EPISODE 1 - LAND ACKNOWLEDGEMENT | BONUS MATERIAL
Poet’s Prayer
By Jimmy Santiago Baca, from his book Laughing in the Light
JIMMY SANTIAGO BACA: Okay, here we go. It's called “Poet's Prayer.”
World made of words, words put together to make sense of the world. As a child of five I memorized hymns, singing the loudest in the choir to hear my voice, and at school when the classrooms emptied I spun like a globe on the teacher's desk, touching the sun as if it was a large alphabet card above the blackboard.
Mysteries. I was a wizard and with letter sounds I could conjure spells to chase the devil away, I could make up stories, poems, adventures, tragedies, romances, all at my disposal in my love for sharing wonderful fables the imagination called upon me to convey.
While Grandpa buffed shoes in hotel foyers, I sailed out of the present, imagined a life for each tourist, touched paper roses on tables as one touches a spring petal, scratched my fingernails on wooden staircase railings like a cub sharpening his claws on tree bark, ran my palm along the wall board carvings of Mayans and Aztecas, unwadded napkins on tables to smell lipstick, grabbed crumpled papers in the wastebasket to study handwritten notes, then I dashed out into the market.
In time, I memorized the card symbols, fingered letters in the yard dirt, and welcomed the ant and the cockroach into my world. I expanded my universe: I traced a letter on the cold window glass and everything about me shifted radically: I was reborn. Words de-created me and gave birth to a new me. I felt myself an alchemist’s chalice filled with warm, electric, inventions in flux.

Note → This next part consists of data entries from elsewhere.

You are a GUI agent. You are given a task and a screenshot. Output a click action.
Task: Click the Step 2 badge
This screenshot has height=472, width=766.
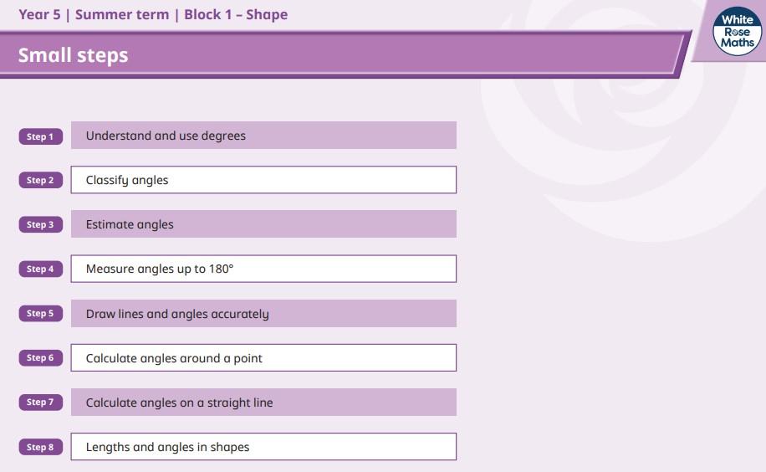coord(40,181)
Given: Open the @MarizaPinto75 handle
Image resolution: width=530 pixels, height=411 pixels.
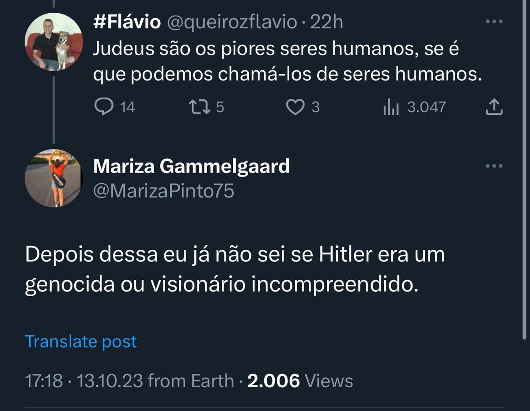Looking at the screenshot, I should pos(164,191).
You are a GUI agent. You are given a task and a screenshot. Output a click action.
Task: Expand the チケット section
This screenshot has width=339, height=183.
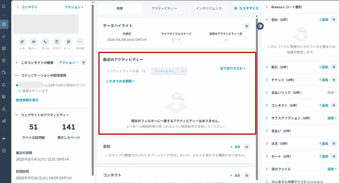click(267, 80)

Even now as I write these words, images rise in the mist and slowly unveil what was hidden in the fog. I see my hard-working grandma shaking her finger and scolding me: no writing on everything—in the tortilla flour on the cutting board; in the dough; with my spit beading on the hot woodstove top; when I peed outside in the dirt— “Don’t do that!” she cried, “Stop writing letters everywhere!”

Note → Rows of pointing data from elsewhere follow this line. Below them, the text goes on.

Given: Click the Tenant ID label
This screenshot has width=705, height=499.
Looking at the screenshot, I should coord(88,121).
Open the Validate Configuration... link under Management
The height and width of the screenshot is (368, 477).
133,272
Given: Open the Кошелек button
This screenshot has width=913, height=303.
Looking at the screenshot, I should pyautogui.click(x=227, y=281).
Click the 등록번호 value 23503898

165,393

Something doesn't work for me in the classroom, drab barracks, portable buildings, books that have nothing to do with my life, test taking and purposeless repetition that numbs the wits, bullying, kids shooting up, smoking drugs from glass pipes behind the gyms, gangs—test me why a child cries, why a girl is sad, about a father who doesn’t come home, a mother on drugs, about poverty, about fear, give me stories that talk about this, about never having enough to get by, about never being enough of a person to be accepted, racism, betrayals—
I'm done with the elitist stories, politically correct, tech-driven testing to make thoughtless and sad consumers, highly educated human-manuals herded together to croon and moo over toxin-laced facts. Testing for me is like being kidnapped, gagged, handcuffed, and thrown into a small cell where I can’t move and I can’t show you who I am, what I know. I can’t get close to you. I can’t, in other words, communicate with you.

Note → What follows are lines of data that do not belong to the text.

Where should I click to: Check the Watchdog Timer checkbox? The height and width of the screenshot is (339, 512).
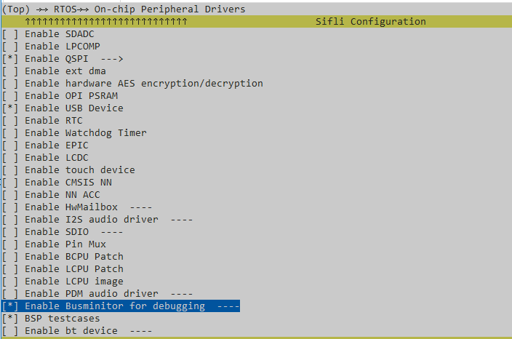[x=10, y=132]
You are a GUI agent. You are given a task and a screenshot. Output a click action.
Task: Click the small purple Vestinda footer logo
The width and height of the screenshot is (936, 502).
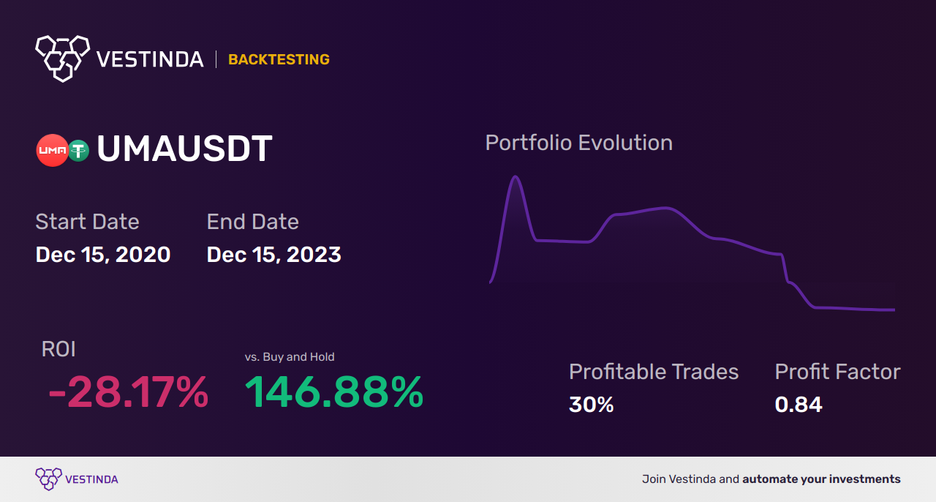click(x=48, y=479)
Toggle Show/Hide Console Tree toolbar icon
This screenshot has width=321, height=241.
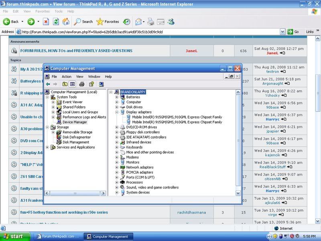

When I write, my soul unfolds, my heart opens. I look around the world and am saddened and troubled by the maddening violence, wars, quarrels, greed, insane power grabbers, the numbing of America and gargantuan greed of the rich. My parents were alcoholics, they didn't believe in books, they seldom spoke kindly. I like writing because it awakens a new part of myself, one that is stronger than the nonwriting self. I trust the process that changes me, helps me unclasp my tight-clenched fist and exhale and reach out to other hands that help me climb out of my darkness, as I lean toward the window in my soul and inhale the fresh air again, feeling clean, lighter, clearer of mind and heart. It helps me keep from being destroyed by the prison profiteers running the multinational corrections industrial complex that trades in criminalizing and destroying human beings and ruining our communities. May the spirit of my music open my eyes, shape my speech, and give me an amazing life. Amen.